提示された文章:
---*---

街道筋のレストランで昼食をとって、ヤンゴンへの帰路についた。途中で、運転手が「ココにも大仏があるョ」と言って、大きな寺に立寄ってくれた。バゴー・ヤンゴン街道の途中にあるので、車窓から注意していれば気付くような寺だ。
寺の名前は、GoogleMaps によれば "Kay Thun Pagoda" とあるが、そのとき聞いた名前の「タンマロウハ大仏」としておく。ミャンマー語の発音は、私が聞き間違っている可能性もかなりあるが、なるべく現地で聞いた通りの名前を書いていこうと思う。
山門は三角形のシルエットをしていて、左右に天部の神様が埋め込まれている。
山門の手前には巨大な2頭のゾウ。
天部の神様は山門の裏側にも埋め込まれているので、山門全体では4体が祀られてる。
日本では天部の神、主に四天王を祀る形式の八脚門や楼門があり、それらは「四天門」と呼ばれる。
この門も、四天門と呼んでよいだろう。
山門の前の左右にはミャンマーだるまがある。
私にとっては、いまだに謎の存在である。
男女があるとされていて、写真で大きいほうは女性ではないかと思う。
小さいほうは、なんと髪の毛があってツインテールになっている。こんな達磨があるはずがない。日本の「姫達磨」に近い存在なのかもしれない。
境内を囲む塀は小さな仏塔の連続体でできていて、その内側に頭が丸い塔がまた並んでいる。
この塔、たぶん丸い部分は地球儀だ。
山門の横には円窓が並ぶ不思議な建物。
僧房かな。
大仏殿は左右に越屋根を載せた、これまであまり見たことがない形式の本堂だ。

---*---

データの行:
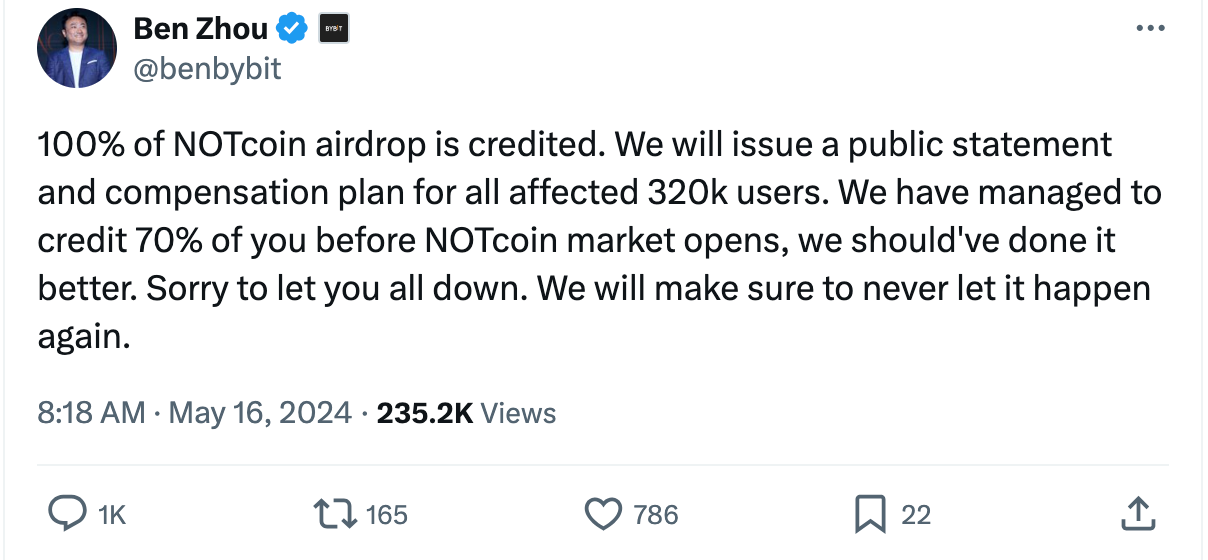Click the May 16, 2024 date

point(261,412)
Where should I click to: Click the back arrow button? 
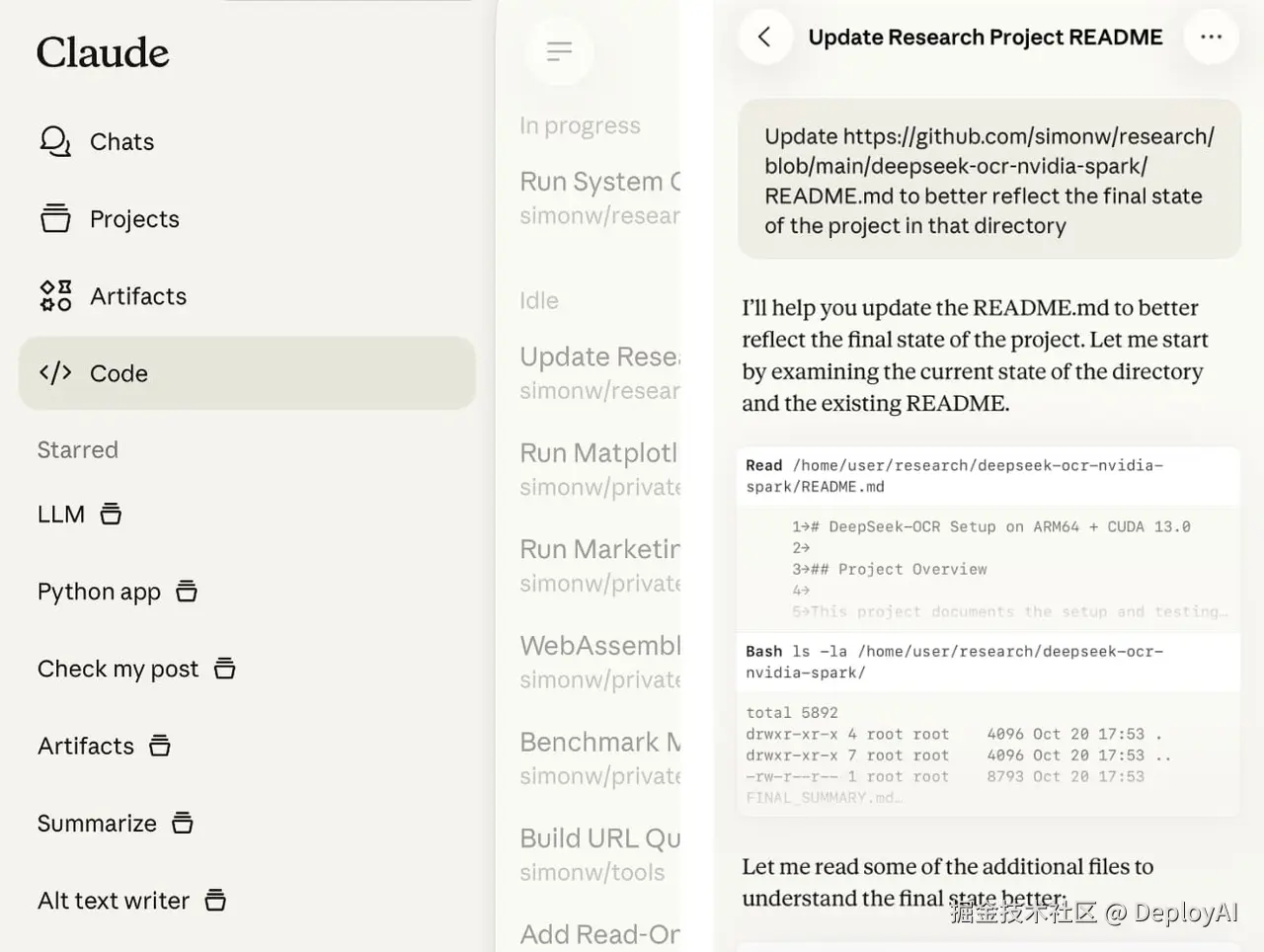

---*---

課題の条件:
A. 次の(i)〜(iii)は、タンマロウハ大仏についての文章の内容と合っていますか。それぞれ「はい」か「いいえ」で答え、判断の決め手となる本文の言葉をそのまま引用してください。
(i) 山門の手前には巨大なゾウが2頭いる。
(ii) 山門全体では天部の神様が2体祀られている。
(iii) 寺の名前は、GoogleMaps では "Kay Thun Pagoda" となっている。
B. タンマロウハ大仏についての文章の「男女があるとされていて、写真で大きいほうは女性ではないかと思う。」から「山門の横には円窓が並ぶ不思議な建物。」までの範囲を、一字も変えずにもう一度書き出してもらえますか。
C. タンマロウハ大仏についての文章は途中で終わっています。最後の文の後から、続きを書き進めてもらえますか。
上の行は、文章とは別の出典から取られたものです。

各課題への解答:
A.
(i) はい:「山門の手前には巨大な2頭のゾウ。」
(ii) いいえ:「山門全体では4体が祀られてる。」
(iii) はい:「GoogleMaps によれば "Kay Thun Pagoda" とある」

B.
男女があるとされていて、写真で大きいほうは女性ではないかと思う。
小さいほうは、なんと髪の毛があってツインテールになっている。こんな達磨があるはずがない。日本の「姫達磨」に近い存在なのかもしれない。
境内を囲む塀は小さな仏塔の連続体でできていて、その内側に頭が丸い塔がまた並んでいる。
この塔、たぶん丸い部分は地球儀だ。
山門の横には円窓が並ぶ不思議な建物。

C.
内部には座像の大仏が鎮座し、その四隅に立像の仏像があるという配置。お坊さんが言うには、本尊はマンダレーのマハムニ大仏の姿を映したものだとか。あまり似てるようにも思えないのだが・・・。
急に外が土砂降りの雨になった。
境内にいたノラ犬までが本堂に駆け込んでくる。痛いほどの雨なのだろう。
後ろにあるのは水がめ。都会の寺だと、冷水器が設置されていることもある。
修行僧が慌てて風上の扉を閉める。
しかし、壁に沢山の丸い穴があいているので、雨は容赦なく吹き込んでくる。
堂内が雨でびしょびしょに濡れてゆく。
それでも、本尊の後ろではカップルがお構いなくいちゃついている。
ミャンマーでは寺が唯一の娯楽といってもいいわけで、カップルがデートするのもお寺。そして、お堂で愛を語らっているのをけっこう見かける。
近くに大学があるので、大学生が遊びにきている。スマートフォンの使い方を教えているところだろうか。
ミャンマーの男友達同士は、けっこうスキンシップが多い。肩を組んで歩いたりとか、腰に手を回したりしているのを見かける。最初は、ゲイのカップルかと思ったけれど、どうやらそうでもないらしい。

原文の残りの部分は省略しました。